All lines from the one containing "The width and" down to the final line of the entries below: return them exactly.
:: Data under study
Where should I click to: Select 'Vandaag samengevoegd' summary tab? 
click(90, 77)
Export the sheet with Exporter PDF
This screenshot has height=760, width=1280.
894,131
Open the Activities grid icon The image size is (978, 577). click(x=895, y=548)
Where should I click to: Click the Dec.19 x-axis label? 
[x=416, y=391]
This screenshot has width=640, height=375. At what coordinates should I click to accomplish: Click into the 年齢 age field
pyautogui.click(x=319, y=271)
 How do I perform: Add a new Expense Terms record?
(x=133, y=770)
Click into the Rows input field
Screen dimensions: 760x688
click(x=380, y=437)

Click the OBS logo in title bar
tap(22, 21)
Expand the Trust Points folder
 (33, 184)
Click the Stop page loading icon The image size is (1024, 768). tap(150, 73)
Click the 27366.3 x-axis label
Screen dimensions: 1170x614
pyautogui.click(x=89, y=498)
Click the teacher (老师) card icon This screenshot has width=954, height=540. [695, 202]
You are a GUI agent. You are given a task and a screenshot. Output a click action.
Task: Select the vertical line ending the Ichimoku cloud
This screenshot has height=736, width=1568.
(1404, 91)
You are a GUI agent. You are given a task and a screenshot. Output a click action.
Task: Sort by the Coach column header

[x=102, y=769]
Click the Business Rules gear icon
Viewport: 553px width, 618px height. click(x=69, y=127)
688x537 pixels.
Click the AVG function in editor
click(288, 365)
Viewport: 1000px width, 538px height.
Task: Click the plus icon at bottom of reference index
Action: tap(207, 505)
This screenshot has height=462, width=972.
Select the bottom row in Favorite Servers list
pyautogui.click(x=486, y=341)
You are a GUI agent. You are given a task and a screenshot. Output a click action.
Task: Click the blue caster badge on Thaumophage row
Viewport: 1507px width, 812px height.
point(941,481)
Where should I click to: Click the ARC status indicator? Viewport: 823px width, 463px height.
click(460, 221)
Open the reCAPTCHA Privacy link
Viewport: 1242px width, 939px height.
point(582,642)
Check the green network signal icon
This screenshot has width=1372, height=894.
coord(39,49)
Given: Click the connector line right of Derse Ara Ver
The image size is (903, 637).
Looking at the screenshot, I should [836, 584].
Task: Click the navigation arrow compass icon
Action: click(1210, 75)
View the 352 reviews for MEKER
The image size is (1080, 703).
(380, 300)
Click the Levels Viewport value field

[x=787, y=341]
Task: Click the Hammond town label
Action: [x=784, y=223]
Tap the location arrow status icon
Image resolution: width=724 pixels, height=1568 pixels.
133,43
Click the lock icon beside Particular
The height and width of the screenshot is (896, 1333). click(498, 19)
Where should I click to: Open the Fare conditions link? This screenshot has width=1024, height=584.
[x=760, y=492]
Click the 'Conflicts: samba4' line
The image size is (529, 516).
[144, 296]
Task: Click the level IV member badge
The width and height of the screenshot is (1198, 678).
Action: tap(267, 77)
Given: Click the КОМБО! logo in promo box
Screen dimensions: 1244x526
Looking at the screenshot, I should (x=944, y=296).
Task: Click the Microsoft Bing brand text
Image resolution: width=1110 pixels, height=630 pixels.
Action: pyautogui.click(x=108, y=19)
::::
**Task result**.
The width and height of the screenshot is (1198, 678).
Action: tap(267, 77)
Given: Click the КОМБО! logo in promo box
Screen dimensions: 1244x526
Looking at the screenshot, I should (x=944, y=296).
Task: Click the Microsoft Bing brand text
Image resolution: width=1110 pixels, height=630 pixels.
Action: pyautogui.click(x=108, y=19)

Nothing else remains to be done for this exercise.